Investment Column: Triplex bubbly in flat Midlands
If a Government-backed report published yesterday is to be believed the West Midlands is failing the UK when it comes to manufacturing productivity, investment and competitiveness.
Colin Cooke, non-executive director of Triplex Lloyd, one of the region's best-known metal bashers, disagrees. "Mr Heseltine would be proud of us," he claimed yesterday. His boast is not an idle one. In the year to March 1996 profits on continuing operations rose to pounds 15.4m from pounds 10.7m, helped by a pounds 1.7m property gain, on sales 8 per cent higher at pounds 190m.
Stripping out a pounds 3.9m one-off loss related to the disposal of the remaining building products division, the pre-tax figure was 14 per cent up at pounds 9.5m. The dividend was held at 7p, covered by earnings per share of 10.4p.
With a core competence in castings, Triplex is benefiting from exposure to late cycle sectors, especially in power engineering, which supplies the likes of ABB, Siemens and Westinghouse. Its return on sales jumped from 6.3 per cent to 8.5 per cent and at one power company, Paralloy, sales rose by more than 50 per cent. Small wonder Mr Cooke is confident that double-digit margins will be achieved in this division later this year.
The picture is more mixed on the automotive side. An increased pension charge and maintenance problems at the Precision Components subsidiary restricted the improvement in margins to 5.8 per cent from 5.6 per cent.
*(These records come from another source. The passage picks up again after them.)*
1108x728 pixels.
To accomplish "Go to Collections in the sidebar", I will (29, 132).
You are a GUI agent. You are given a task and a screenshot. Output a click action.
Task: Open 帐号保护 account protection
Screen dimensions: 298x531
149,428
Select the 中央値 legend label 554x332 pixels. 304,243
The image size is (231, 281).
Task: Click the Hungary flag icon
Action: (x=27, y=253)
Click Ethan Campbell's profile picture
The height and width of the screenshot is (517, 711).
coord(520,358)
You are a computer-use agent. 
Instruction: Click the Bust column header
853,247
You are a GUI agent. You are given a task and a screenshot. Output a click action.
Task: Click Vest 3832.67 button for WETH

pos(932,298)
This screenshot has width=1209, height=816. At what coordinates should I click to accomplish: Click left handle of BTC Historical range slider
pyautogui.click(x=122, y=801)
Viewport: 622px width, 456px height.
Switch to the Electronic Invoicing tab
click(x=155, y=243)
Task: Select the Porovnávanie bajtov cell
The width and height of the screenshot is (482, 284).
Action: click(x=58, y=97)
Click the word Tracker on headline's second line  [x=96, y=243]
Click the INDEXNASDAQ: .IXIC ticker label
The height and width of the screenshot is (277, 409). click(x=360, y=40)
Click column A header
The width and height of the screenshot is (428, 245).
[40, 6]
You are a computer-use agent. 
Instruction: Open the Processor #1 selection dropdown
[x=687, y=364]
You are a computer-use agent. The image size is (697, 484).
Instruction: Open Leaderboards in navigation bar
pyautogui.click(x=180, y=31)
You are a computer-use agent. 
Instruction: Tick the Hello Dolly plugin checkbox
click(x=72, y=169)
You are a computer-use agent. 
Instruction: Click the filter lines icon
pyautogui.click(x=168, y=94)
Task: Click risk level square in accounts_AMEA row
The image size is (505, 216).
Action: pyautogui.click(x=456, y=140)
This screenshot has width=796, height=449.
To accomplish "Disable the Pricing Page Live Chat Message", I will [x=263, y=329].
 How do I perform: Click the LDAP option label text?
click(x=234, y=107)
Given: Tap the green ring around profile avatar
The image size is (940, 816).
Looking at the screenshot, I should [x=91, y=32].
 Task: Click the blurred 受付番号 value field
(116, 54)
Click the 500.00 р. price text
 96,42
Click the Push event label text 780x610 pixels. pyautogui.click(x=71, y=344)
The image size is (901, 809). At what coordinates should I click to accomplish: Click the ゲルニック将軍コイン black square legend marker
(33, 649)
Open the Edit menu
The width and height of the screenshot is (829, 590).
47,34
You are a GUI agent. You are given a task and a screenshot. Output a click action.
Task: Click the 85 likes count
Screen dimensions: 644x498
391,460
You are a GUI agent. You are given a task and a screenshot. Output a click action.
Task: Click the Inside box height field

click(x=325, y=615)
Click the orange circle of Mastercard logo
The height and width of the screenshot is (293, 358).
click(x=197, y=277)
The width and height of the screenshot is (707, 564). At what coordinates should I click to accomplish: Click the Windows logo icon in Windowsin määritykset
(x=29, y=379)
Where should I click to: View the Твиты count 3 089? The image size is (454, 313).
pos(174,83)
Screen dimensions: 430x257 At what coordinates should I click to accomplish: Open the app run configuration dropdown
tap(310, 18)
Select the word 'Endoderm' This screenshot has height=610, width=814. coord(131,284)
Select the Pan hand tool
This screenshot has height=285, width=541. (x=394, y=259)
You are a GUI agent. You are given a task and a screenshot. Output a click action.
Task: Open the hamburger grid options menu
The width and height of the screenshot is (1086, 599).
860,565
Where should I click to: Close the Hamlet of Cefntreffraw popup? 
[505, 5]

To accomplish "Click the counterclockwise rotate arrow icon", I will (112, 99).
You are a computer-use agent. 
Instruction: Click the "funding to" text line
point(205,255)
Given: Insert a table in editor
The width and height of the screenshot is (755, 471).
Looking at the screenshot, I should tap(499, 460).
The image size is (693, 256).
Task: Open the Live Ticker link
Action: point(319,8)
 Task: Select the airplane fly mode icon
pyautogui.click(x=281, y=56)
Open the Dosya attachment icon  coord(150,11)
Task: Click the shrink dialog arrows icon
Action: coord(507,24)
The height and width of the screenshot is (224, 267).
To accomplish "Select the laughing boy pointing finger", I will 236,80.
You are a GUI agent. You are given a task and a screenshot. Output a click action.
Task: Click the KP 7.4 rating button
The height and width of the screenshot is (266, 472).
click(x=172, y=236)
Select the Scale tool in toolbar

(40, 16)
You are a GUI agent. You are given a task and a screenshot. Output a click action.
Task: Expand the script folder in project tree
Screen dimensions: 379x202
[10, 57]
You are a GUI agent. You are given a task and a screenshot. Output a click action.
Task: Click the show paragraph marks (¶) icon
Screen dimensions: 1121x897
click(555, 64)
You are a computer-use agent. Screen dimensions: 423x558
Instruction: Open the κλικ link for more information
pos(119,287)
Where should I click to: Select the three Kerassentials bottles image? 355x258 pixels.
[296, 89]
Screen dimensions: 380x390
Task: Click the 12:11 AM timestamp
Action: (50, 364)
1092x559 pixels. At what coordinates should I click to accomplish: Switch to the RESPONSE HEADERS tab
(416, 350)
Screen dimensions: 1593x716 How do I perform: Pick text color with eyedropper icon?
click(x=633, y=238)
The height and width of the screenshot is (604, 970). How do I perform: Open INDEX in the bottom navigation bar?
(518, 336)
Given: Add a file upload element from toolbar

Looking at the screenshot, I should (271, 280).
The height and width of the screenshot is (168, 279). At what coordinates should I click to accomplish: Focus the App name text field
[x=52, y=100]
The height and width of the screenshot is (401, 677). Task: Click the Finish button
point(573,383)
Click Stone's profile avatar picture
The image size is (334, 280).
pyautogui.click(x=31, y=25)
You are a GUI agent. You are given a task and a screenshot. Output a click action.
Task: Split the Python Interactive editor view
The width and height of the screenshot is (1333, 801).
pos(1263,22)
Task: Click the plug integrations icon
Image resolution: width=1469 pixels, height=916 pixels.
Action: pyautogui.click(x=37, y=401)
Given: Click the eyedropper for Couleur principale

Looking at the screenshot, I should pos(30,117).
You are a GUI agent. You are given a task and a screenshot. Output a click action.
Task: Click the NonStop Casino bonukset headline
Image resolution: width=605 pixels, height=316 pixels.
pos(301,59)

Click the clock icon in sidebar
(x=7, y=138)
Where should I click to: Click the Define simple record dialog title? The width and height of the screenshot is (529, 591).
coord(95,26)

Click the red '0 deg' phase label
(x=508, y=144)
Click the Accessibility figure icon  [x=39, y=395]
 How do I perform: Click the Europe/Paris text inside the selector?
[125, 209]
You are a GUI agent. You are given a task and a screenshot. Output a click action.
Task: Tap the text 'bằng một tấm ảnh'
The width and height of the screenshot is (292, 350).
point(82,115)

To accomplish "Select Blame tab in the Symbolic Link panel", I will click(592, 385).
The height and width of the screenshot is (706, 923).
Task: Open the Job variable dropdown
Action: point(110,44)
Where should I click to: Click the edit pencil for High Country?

However, demand for diesel engine components is strengthening and Triplex seems set fair to meet brokers' forecasts of pounds 14m-pounds 15m pre-tax for the full year.
At the higher end of expectations the shares, up 12p to 173p, stand on a prospective p/e of 10. The quality of earnings is unlikely to be enhanced if more property profits are booked, but the rating still looks a little mean.